The current top ten:

1)   Chess

2)   Settlers of Catan

3)   Tetris

4)   Dungeons and Dragons

5)   Portal

6)   Go

7)   Civilization

8)   Sim city

9)   Super Mario Brothers

10)  Pandemic

I do not mean to claim that this is an authoritative list – crowd sourcing isn’t like that.  But the thing that is perhaps most striking to me about this list, we generated,  is how different these games are from many if not most of the so-called learning games I have seen demoed at this spring’s meetings.  First, half the games on the top 100 list explicitly depend on interaction between players, or in other words, an active social context.  Many if not most learning games are still single player.  Second, in half of the top six games (Chess, Tetris and Go), the game establishes rules, but the “narrative” or how the rules play out is provided by the human(s) playing the game.  In contrast, a nearly constant theme in gaming and learning meetings is the importance of a strong narrative to engage students (the players).  In fact, only one of the top ten games is developer narrative dominated (Super Mario).

So why then do the learning games we are constructing not include core features of the games that we ourselves appear to value?

The answer, unfortunately, I think is simple – for far too long the educational system has been dominated by content over process, by the desire to teach individuals the facts we think they need to know.  In talks over the last 25 years I have repeatedly pointed out that the close and deep connection between storyboarded video games and storyboarded curriculum is dangerous.  In both cases, the developer’s objective is to lead players through from the beginning to the end.  In the case of the traditional video game industry, start, play and finish means that players use up a game and are primed to buy the sequel, an historically good business model;  but not likely to be so good for education.
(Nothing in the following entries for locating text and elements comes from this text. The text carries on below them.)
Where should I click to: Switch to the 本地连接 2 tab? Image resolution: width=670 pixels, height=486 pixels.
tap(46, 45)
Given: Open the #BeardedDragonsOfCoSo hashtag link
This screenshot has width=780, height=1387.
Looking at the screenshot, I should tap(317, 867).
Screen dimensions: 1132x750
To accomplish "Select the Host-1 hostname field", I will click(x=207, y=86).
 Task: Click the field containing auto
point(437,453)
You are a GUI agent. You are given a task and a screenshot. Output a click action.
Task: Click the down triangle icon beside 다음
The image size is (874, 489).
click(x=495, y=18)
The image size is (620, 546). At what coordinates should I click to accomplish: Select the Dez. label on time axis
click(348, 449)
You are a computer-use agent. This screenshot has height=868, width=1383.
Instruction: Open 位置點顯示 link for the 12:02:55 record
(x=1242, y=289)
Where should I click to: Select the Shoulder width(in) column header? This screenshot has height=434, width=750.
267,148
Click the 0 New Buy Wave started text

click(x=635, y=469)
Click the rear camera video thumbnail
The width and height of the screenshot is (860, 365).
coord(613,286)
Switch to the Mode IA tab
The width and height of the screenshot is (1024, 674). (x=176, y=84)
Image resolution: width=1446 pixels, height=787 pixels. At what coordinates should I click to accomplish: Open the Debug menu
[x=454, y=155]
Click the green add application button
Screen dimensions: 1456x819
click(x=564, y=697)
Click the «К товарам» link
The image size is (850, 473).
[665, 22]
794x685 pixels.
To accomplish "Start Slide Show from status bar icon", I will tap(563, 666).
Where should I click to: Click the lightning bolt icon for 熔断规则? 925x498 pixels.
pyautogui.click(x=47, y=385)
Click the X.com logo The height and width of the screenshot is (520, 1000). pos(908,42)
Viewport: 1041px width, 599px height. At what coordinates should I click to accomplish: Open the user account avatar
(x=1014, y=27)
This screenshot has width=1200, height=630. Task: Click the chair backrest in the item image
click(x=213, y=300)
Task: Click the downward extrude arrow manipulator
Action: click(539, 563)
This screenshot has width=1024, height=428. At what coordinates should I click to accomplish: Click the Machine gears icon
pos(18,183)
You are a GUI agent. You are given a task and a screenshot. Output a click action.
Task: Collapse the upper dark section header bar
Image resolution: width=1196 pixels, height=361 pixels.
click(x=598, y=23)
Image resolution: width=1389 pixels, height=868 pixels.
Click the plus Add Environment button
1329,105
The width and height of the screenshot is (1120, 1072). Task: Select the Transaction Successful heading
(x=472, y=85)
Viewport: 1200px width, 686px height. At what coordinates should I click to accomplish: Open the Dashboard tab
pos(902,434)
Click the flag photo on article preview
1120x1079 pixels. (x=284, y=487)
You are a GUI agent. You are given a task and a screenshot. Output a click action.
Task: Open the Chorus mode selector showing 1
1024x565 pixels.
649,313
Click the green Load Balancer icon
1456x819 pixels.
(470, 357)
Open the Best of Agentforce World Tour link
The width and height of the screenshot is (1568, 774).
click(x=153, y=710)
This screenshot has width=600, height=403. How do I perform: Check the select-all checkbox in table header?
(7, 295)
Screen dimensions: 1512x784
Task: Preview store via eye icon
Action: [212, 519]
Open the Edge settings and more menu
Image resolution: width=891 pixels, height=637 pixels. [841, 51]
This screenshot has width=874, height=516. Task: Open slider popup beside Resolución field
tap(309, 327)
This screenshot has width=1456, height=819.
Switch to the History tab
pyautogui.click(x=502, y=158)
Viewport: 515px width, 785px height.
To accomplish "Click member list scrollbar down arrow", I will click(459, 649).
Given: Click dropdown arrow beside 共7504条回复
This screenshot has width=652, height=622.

However, it is clear that the games that stand the test of time (2,000+ years for “Go” ) are either those in which the storyboarding is so sophisticated that it isn’t apparent (Sim City for example), or those in which the narrative and vitality is created by the players themselves.  In fact, it took the video game industry some time to understand that the vitality in even strongly storyboarded single shooter games came from the social context the players built, on their own, around those games.

So, the final question I would ask is whether we shouldn’t be using our own experience with games we like, to guide our development of learning games for others.  Perhaps it is more important to consider the way we like to play, before we build in too much “what we want you to know” or worse yet “what we want you to believe”.